State Attorney Who Replaced ‘Soros-Backed’ Andrew Warren Reversing Non-Enforcement of Resisting Arrest

Published Aug. 16, 2022, 10:29 a.m. ET | Updated Aug. 16, 2022

Susan Lopez, State Attorney of District 13.
Susan Lopez, State Attorney of District 13.

August 16, 2022 Updated 10:29 A.M. ET

HILLSBOROUGH COUNTY (FLV) – New Hillsborough County State Attorney Susan Lopez, District 13, announced she will cease the presumptive nonenforcement of pedestrians and bicyclists resisting arrest “without violence.”

Mainstream media station FOX 13 referred to enforcing law against resisting arrest as a “controversial bike-stop policy” which the DOJ says included 75% black cyclists of those that were stopped.

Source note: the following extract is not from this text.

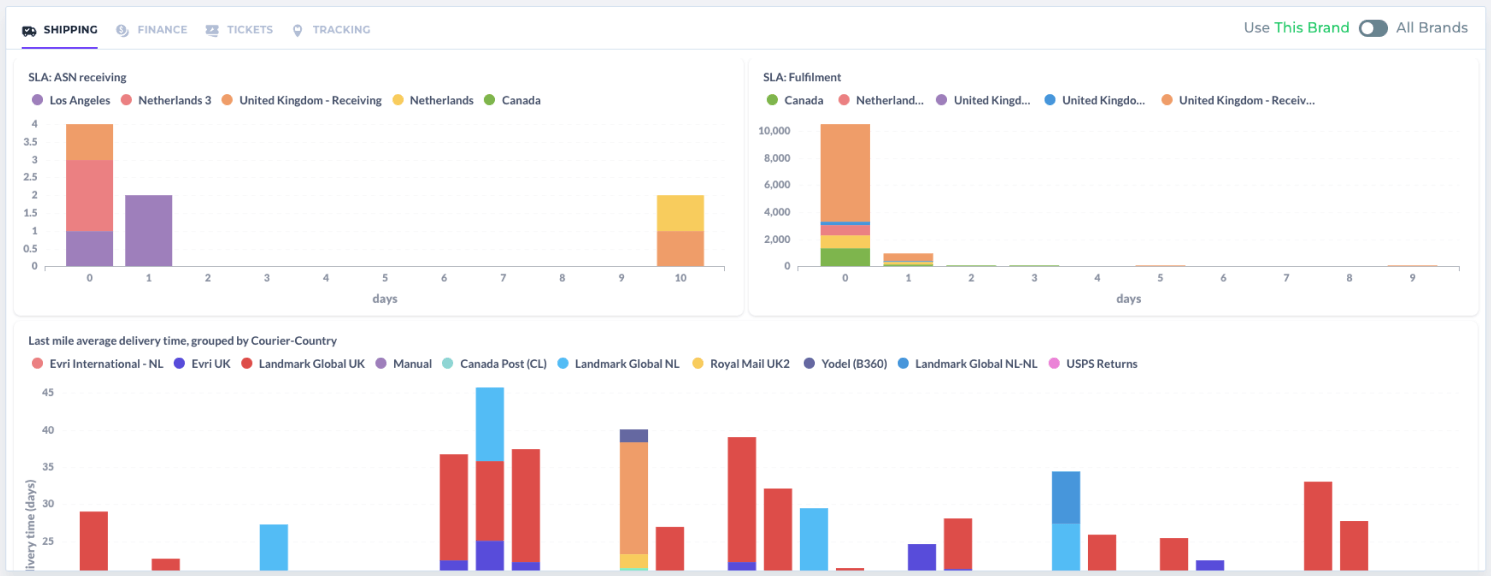Click the Shipping truck icon
The width and height of the screenshot is (1491, 576).
29,30
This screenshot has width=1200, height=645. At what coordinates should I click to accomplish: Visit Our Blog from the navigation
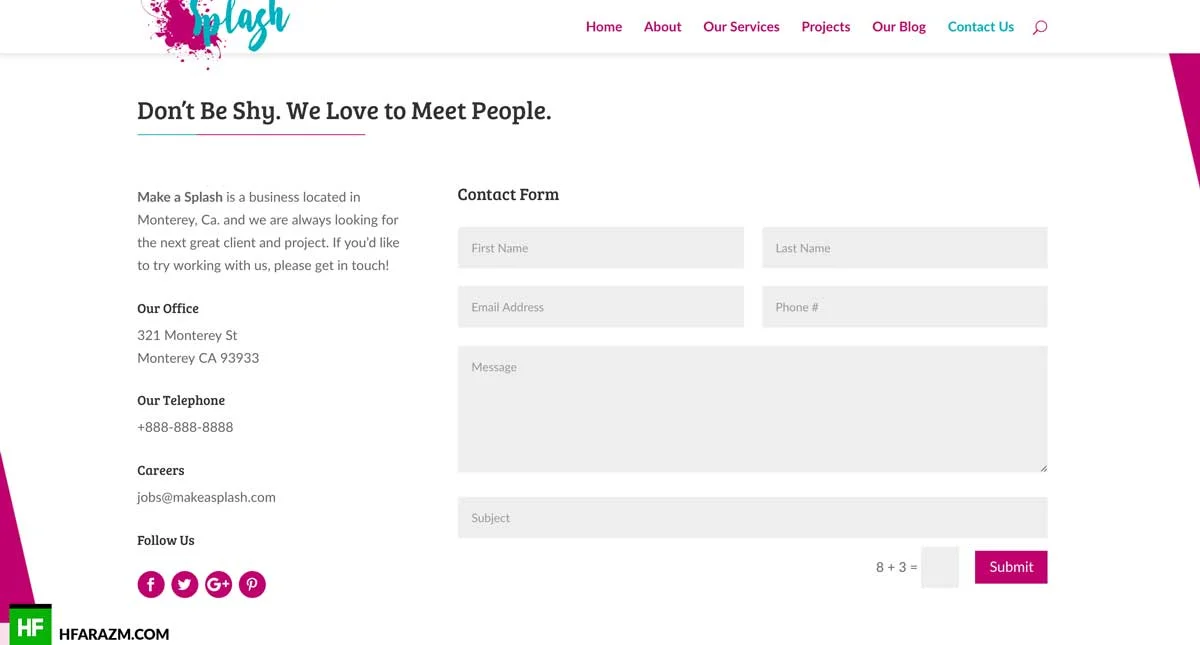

“Effective immediately, any policy my predecessor [Andrew Warren] put in place that called for presumptive non-enforcement of the laws of Florida is immediately rescinded. This includes the bike stop and pedestrian stop policy,” she said in a letter to her employees.

Warren claimed that because of a DOJ report finding 75% of those stopped were black, he decided to stop enforcing that provision.

“We worked with them on a policy to figure out that we were making sure we were upholding the law, treating cases consistently and building trust between law enforcement and the community,” Warren said to FOX 13.

A state, or district, attorney’s role is to prosecute crimes as defined in Florida law. Gov. Ron DeSantis, the chief executive of the state of Florida, explained that Warren was not permitted to “pick and choose which laws to enforce based on his personal agenda.”

The governor called Warren’s record “troubling” and pointed to a letters he signed promising not to enforce laws related to abortions and saying he would not enforce potential bans on sex change operations for minors.

“Andrew Warren has put himself publicly above the law,” DeSantis explained. “He said it doesn’t matter what the state legislature does in Florida, he’s going to exercise a veto over that.”

He blasted so-called “presumptive non-enforcement.”

“Yes, you can exercise discretion in an individual case, but that discretion has to be individualized and case specific. You can’t just say that you’re not going to do a certain offenses,” he said.

Warren responded by calling the move a “political stunt.”

“Today’s political stunt is an illegal overreach that continues a dangerous pattern by Ron DeSantis of using his office to further his own political ambition. It spits in the face of the voters of Hillsborough County who have twice elected me to serve *them*, not Ron DeSantis,” Warren said.